**Exercise materials:**
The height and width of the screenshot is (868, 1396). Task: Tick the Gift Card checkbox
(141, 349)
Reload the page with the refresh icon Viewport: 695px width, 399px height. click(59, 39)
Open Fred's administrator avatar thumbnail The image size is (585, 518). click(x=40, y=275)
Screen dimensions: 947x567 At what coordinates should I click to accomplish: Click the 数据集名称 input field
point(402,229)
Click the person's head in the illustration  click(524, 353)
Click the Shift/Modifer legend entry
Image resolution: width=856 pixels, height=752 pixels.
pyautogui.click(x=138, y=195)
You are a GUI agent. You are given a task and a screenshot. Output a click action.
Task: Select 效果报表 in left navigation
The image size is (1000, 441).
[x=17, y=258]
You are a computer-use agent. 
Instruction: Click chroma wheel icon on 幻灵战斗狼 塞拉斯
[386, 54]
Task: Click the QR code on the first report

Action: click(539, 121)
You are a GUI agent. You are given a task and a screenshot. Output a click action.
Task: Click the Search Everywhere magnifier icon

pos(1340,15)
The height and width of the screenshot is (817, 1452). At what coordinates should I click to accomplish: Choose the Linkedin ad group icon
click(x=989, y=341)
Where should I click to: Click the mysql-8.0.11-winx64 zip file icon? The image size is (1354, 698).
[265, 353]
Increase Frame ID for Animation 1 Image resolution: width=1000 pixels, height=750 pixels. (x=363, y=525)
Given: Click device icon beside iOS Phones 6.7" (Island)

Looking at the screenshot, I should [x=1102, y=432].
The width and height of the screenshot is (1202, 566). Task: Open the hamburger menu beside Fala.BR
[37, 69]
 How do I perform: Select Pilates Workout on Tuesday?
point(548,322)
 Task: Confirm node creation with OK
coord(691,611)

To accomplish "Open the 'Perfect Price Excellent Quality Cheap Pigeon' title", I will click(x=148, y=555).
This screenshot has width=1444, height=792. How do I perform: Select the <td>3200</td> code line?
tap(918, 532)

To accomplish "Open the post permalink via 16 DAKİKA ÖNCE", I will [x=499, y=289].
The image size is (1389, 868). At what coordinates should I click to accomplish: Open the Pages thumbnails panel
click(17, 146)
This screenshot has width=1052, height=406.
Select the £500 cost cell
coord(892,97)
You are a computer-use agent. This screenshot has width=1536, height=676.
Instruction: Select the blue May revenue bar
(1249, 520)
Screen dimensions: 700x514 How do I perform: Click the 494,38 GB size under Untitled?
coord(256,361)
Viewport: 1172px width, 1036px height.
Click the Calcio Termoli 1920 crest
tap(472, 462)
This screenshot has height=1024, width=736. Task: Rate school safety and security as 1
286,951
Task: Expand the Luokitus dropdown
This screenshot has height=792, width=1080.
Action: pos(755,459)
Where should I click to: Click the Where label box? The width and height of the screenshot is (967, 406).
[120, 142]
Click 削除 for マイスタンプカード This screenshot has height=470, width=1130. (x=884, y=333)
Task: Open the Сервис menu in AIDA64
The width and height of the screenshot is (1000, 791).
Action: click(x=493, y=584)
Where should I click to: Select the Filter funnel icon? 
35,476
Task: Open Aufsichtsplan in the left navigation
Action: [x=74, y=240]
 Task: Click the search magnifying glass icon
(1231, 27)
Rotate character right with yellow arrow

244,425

**Exercise details:** Reproduce each line of the records in which the word "will" appears.

**Expected answer:**
To accomplish "Open the 'Perfect Price Excellent Quality Cheap Pigeon' title", I will click(x=148, y=555).
To accomplish "Open the post permalink via 16 DAKİKA ÖNCE", I will [x=499, y=289].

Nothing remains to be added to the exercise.